PROBLEM DESCRIPTION — Report each line of the records where "reply" occurs.

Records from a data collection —
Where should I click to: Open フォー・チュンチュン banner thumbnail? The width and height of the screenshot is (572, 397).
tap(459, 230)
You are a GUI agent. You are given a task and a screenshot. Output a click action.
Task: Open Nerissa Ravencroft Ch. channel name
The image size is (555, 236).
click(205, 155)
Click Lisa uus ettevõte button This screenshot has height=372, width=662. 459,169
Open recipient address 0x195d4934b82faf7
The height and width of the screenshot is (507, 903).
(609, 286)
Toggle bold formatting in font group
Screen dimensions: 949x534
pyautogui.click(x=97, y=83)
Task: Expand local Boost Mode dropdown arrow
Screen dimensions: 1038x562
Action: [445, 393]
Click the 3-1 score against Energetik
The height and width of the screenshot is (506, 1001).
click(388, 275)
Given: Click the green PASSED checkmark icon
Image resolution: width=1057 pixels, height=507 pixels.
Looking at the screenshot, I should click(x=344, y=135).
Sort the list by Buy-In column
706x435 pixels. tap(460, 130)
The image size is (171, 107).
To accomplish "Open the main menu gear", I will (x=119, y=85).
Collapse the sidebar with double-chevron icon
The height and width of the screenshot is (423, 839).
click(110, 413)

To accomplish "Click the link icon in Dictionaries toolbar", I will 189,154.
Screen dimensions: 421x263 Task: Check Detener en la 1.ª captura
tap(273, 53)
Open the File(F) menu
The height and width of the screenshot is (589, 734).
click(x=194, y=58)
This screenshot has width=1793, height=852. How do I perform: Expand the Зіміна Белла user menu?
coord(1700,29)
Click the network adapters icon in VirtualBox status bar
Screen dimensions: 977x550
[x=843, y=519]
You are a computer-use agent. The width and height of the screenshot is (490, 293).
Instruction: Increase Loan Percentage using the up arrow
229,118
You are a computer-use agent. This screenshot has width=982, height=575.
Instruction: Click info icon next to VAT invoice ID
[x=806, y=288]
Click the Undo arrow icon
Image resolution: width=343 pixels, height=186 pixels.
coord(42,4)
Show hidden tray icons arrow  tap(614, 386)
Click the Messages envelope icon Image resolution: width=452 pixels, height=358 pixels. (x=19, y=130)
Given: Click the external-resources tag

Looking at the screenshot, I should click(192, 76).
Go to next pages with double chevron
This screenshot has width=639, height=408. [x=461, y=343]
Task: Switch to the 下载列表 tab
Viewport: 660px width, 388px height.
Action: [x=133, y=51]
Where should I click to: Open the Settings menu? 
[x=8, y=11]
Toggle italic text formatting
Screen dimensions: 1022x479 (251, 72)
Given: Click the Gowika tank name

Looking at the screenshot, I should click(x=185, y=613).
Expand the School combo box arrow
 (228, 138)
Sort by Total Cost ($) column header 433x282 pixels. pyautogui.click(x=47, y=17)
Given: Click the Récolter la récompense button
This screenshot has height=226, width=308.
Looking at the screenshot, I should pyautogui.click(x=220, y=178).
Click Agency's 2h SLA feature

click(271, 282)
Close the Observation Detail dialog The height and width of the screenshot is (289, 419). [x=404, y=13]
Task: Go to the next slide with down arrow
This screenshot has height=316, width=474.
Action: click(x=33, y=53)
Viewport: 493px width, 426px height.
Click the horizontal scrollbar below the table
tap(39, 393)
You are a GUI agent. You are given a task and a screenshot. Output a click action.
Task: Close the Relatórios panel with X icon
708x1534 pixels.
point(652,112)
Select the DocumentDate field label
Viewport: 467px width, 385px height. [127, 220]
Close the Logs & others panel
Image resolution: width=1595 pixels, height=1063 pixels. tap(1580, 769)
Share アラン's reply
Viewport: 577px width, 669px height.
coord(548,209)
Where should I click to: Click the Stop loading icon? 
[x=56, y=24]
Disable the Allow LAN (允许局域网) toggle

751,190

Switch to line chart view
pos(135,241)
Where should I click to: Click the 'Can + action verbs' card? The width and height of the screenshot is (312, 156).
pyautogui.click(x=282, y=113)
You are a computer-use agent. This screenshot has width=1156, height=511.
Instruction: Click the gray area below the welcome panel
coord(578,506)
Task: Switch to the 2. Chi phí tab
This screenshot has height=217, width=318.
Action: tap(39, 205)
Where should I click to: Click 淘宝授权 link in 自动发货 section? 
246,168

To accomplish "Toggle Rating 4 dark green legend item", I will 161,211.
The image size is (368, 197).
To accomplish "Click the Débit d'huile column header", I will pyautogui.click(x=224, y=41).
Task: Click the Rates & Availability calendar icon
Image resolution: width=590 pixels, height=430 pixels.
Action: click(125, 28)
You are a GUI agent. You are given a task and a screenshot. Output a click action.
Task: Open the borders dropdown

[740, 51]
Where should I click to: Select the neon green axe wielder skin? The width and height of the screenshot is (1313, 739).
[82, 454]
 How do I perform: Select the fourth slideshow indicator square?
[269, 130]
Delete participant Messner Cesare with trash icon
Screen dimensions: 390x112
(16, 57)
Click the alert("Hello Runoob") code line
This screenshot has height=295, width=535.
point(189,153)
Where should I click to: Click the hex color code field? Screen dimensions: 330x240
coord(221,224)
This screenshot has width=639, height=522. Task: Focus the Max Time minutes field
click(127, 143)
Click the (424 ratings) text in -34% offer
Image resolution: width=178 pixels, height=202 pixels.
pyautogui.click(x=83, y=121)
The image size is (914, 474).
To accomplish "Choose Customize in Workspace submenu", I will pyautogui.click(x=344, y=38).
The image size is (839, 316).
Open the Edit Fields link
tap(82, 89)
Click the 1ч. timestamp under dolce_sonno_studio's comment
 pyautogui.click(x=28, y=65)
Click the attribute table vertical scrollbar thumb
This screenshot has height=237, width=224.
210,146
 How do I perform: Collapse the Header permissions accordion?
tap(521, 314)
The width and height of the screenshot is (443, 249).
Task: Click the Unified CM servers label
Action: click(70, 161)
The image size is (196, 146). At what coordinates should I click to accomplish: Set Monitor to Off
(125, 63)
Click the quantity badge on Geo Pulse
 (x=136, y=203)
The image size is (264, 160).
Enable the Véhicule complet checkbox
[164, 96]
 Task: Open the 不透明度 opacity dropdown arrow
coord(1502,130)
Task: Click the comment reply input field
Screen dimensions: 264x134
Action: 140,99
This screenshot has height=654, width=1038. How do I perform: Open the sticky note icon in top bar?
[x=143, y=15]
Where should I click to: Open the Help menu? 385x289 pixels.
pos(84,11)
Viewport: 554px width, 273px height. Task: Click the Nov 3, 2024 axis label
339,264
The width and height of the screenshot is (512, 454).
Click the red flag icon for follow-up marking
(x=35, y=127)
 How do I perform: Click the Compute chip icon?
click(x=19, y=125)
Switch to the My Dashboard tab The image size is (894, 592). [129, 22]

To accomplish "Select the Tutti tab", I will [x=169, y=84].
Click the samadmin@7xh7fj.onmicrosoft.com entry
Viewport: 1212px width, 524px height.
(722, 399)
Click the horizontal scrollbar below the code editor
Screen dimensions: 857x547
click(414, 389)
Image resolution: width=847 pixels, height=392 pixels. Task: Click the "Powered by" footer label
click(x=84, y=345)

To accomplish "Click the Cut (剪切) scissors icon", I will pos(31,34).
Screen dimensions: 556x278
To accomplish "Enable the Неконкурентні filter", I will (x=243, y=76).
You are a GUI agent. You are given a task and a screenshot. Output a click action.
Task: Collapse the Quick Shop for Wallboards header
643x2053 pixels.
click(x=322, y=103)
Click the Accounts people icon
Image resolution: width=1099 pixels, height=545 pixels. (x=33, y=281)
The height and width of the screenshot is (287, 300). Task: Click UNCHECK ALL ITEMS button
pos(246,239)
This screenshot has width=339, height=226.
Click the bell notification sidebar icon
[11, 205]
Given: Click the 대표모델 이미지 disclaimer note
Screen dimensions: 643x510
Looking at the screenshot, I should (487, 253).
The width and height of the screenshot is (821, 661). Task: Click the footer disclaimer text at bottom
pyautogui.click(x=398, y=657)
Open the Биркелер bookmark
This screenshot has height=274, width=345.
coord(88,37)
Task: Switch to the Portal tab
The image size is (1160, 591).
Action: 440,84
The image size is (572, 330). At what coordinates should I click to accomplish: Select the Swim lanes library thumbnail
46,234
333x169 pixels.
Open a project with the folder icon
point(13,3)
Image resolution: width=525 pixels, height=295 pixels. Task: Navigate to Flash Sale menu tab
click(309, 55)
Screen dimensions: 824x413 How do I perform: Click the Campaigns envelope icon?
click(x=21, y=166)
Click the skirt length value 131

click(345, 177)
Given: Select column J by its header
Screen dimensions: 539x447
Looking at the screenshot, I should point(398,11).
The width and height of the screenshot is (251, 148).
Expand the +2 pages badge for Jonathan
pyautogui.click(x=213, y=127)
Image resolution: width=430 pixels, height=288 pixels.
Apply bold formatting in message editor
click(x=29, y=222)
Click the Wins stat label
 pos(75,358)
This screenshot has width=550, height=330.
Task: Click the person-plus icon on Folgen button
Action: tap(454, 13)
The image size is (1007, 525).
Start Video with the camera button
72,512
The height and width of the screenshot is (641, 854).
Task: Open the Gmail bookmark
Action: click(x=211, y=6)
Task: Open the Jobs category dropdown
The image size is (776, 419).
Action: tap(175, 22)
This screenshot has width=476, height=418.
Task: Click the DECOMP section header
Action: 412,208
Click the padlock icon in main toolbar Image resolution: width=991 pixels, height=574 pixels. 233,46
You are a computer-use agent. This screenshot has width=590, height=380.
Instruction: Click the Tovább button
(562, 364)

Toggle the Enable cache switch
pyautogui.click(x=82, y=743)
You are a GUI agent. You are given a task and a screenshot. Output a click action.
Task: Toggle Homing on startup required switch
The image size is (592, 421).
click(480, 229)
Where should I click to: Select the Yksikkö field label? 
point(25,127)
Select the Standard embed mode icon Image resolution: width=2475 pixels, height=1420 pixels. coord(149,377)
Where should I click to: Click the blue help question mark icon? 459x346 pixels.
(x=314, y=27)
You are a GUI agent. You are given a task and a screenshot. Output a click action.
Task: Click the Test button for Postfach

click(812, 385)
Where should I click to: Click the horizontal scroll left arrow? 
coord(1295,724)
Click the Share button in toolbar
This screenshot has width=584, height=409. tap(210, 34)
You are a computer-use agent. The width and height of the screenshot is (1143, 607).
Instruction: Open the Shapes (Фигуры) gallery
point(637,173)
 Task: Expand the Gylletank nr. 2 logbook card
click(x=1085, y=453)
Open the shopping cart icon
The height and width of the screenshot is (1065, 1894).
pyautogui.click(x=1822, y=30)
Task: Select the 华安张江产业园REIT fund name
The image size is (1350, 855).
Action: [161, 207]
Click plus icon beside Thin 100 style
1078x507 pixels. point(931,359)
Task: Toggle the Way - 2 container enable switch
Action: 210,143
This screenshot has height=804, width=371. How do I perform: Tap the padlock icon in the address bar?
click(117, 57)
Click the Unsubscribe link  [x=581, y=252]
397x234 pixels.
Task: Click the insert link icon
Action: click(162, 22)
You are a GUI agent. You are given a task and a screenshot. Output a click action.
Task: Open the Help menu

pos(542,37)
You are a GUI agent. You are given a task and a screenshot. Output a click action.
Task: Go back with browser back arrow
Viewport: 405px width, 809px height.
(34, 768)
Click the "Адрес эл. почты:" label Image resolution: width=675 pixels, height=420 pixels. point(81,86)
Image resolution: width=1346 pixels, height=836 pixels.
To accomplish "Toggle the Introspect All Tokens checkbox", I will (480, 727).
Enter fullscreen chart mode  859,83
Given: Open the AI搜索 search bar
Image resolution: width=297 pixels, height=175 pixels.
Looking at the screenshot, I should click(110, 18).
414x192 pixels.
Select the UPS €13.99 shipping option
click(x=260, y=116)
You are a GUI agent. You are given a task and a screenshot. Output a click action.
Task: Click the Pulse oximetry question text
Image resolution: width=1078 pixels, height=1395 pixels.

SOLUTION TO THE EXERCISE —
Share アラン's reply
Task: Click the comment reply input field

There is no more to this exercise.